- What the exercise asks
Two lines in the data below mark the range: the one with "You are a computer-use" and the one with "Instruction: Select the". Return both, along with every line between them, exactly.

━━━━━ Records provided ━━━━━

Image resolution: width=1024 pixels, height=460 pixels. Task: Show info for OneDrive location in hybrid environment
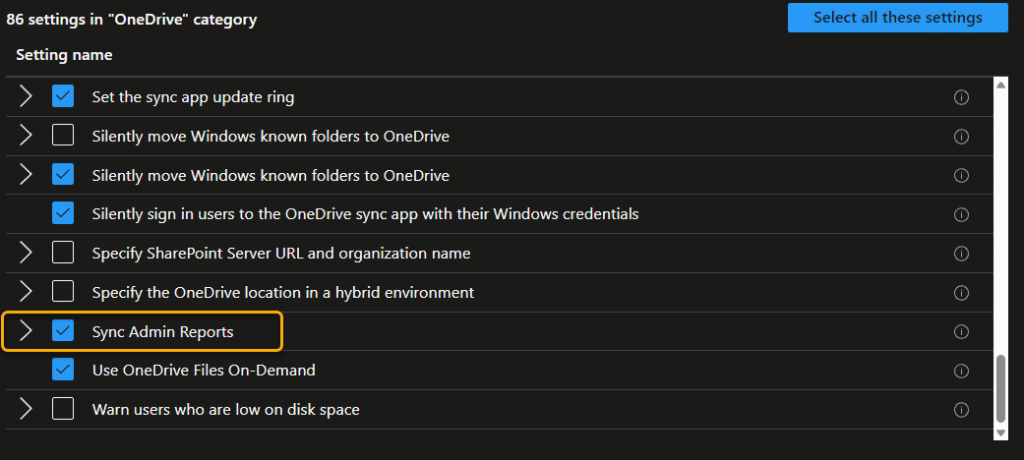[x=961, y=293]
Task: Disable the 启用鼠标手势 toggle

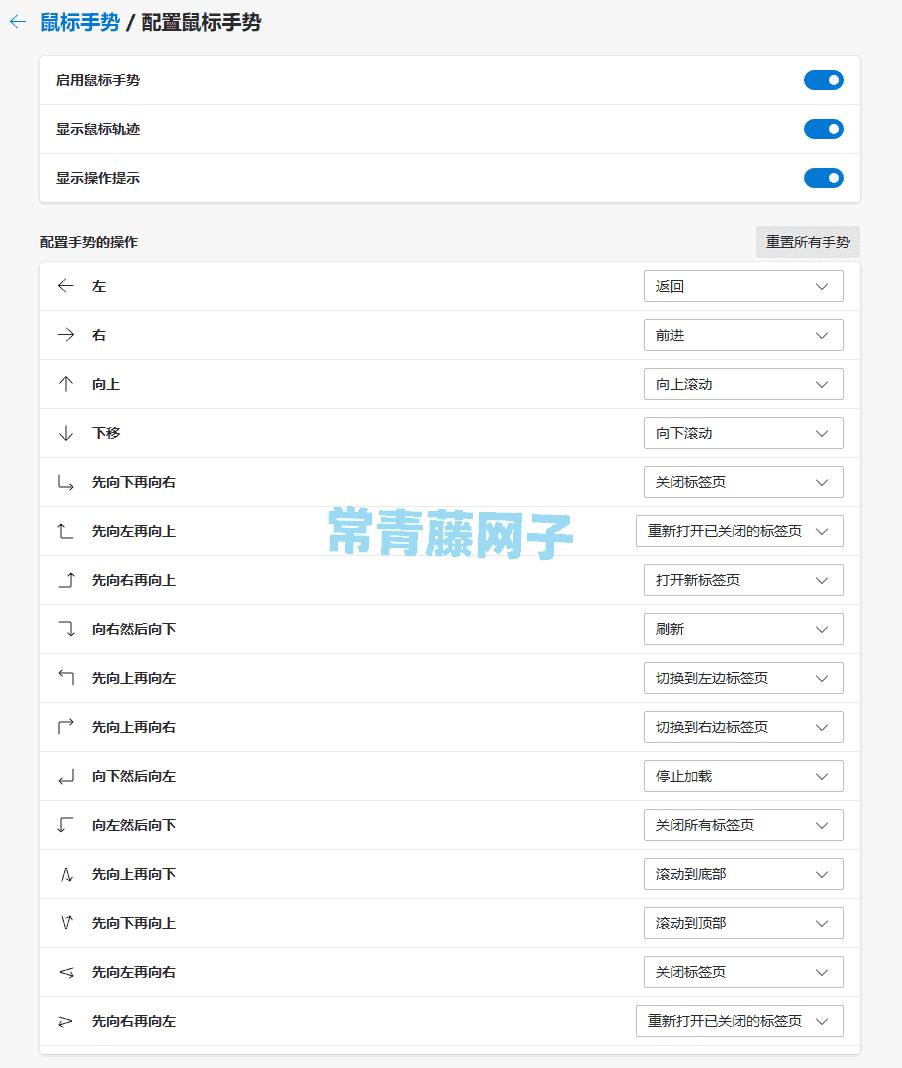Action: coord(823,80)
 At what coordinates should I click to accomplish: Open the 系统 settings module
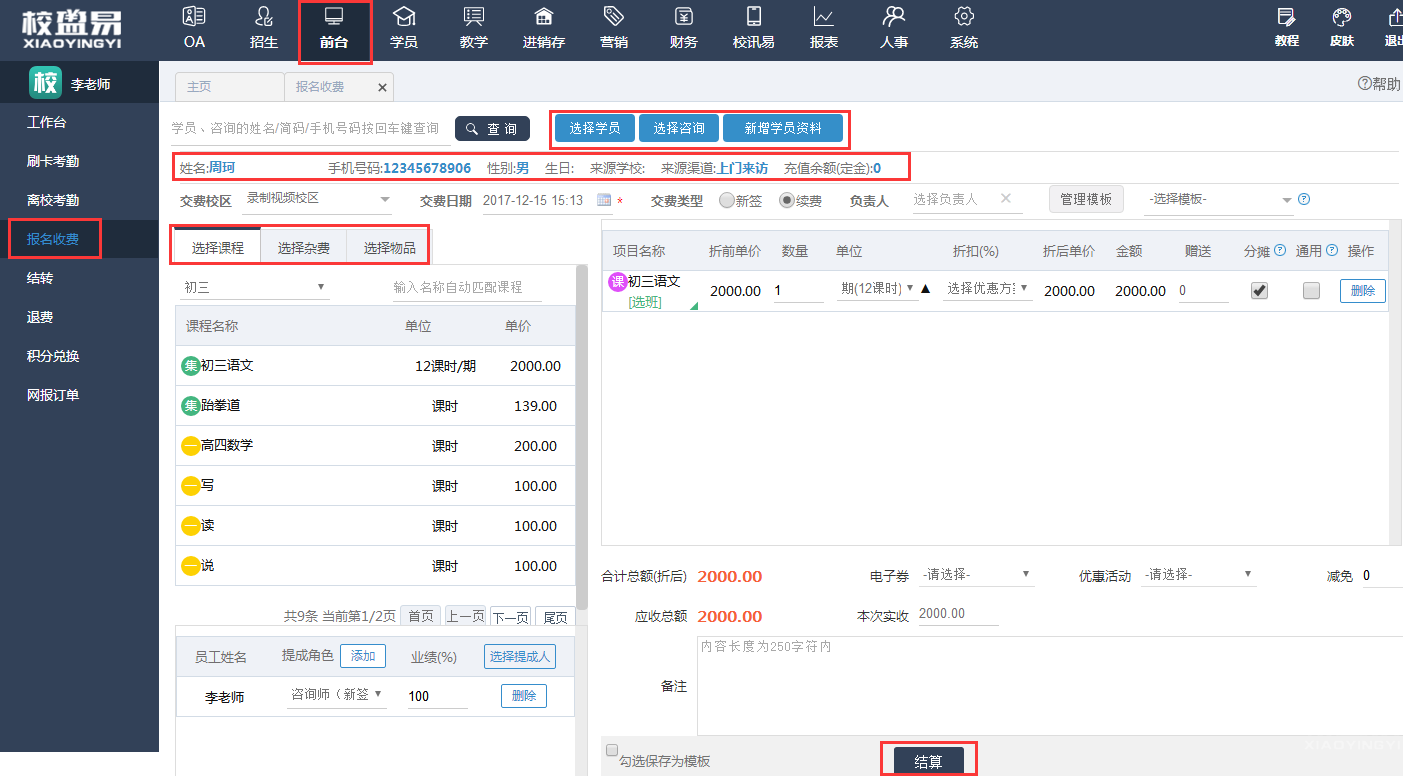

━━━━━
━━━━━ Records provided ━━━━━

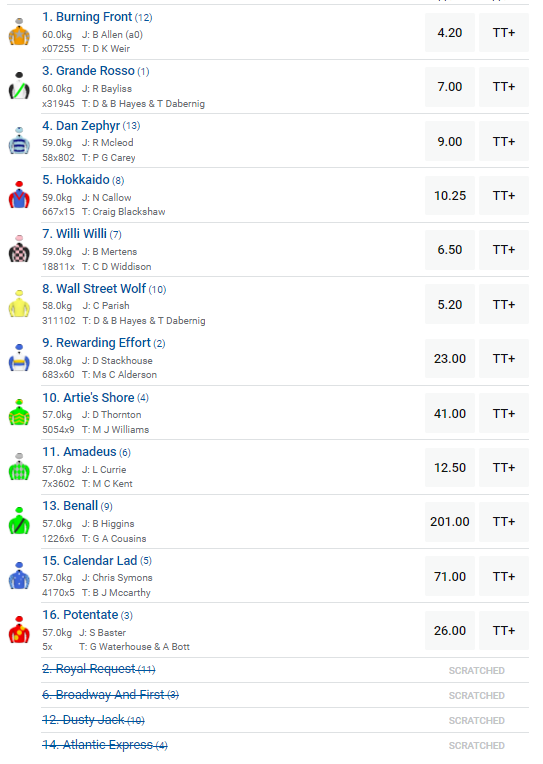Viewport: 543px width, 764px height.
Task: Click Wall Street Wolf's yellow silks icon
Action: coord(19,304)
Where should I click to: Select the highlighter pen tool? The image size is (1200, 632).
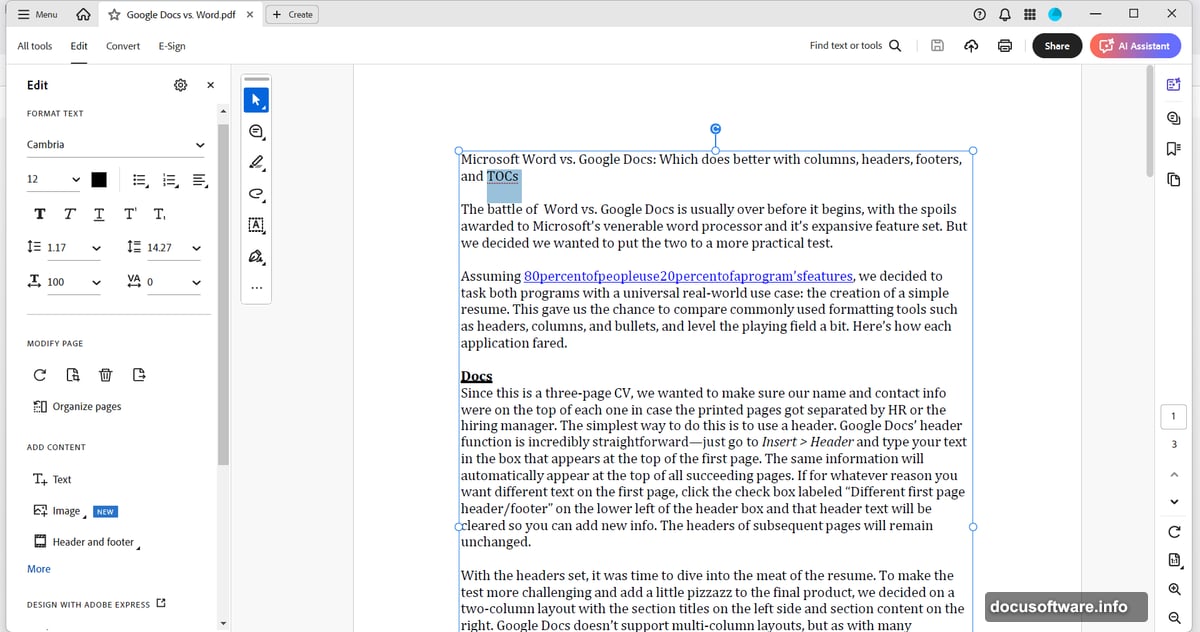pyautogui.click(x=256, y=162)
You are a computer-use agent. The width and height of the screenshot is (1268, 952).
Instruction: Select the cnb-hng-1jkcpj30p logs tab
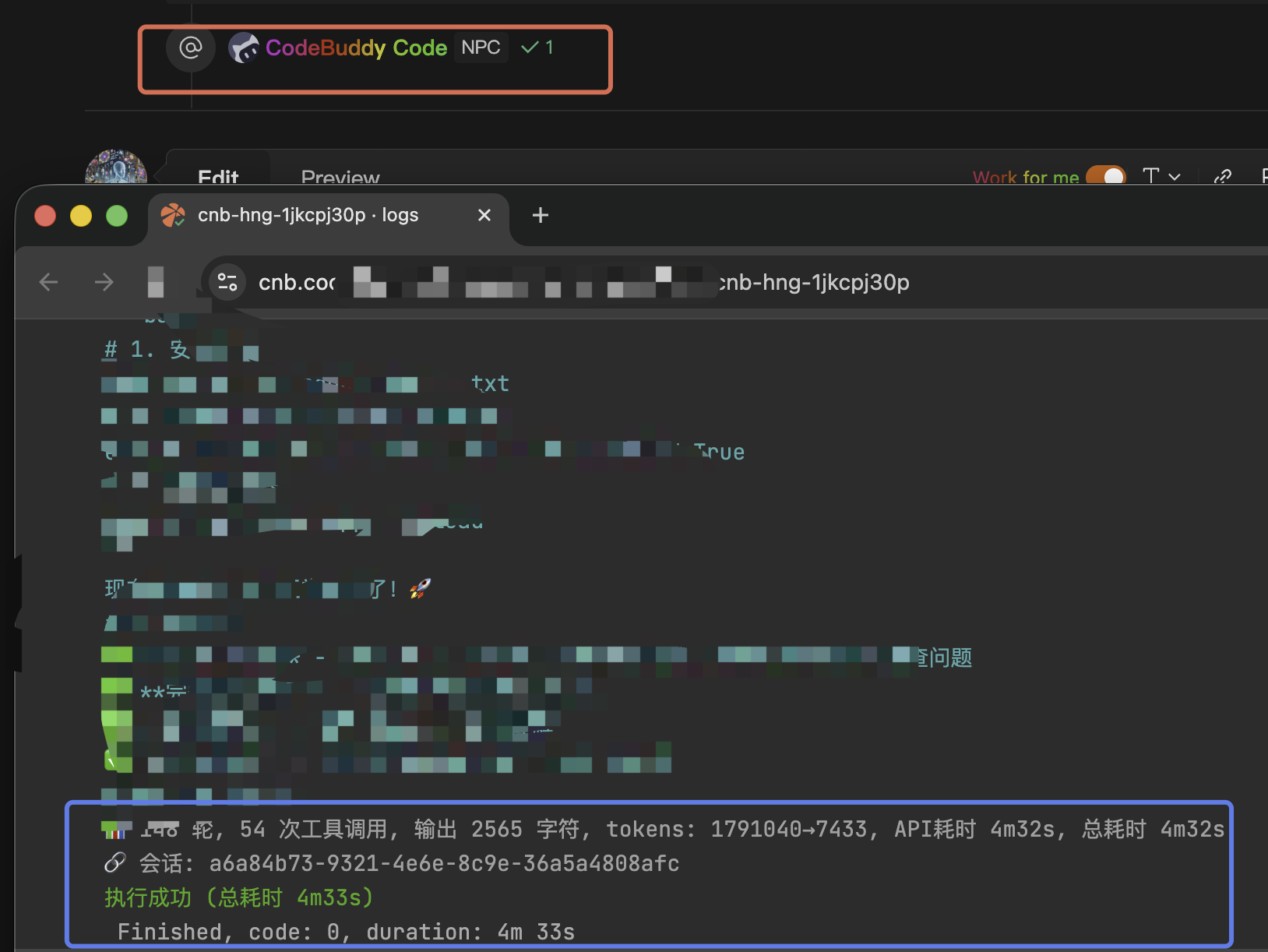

━━━━━
━━━━━ Records provided ━━━━━

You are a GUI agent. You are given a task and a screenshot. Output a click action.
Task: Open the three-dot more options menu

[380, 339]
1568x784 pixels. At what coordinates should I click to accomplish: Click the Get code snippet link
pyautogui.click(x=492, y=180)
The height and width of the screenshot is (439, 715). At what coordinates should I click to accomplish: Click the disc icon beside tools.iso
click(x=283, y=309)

━━━━━

- Solution to this exercise
You are a computer-use agent. The width and height of the screenshot is (1268, 952).
Instruction: Select the cnb-hng-1jkcpj30p logs tab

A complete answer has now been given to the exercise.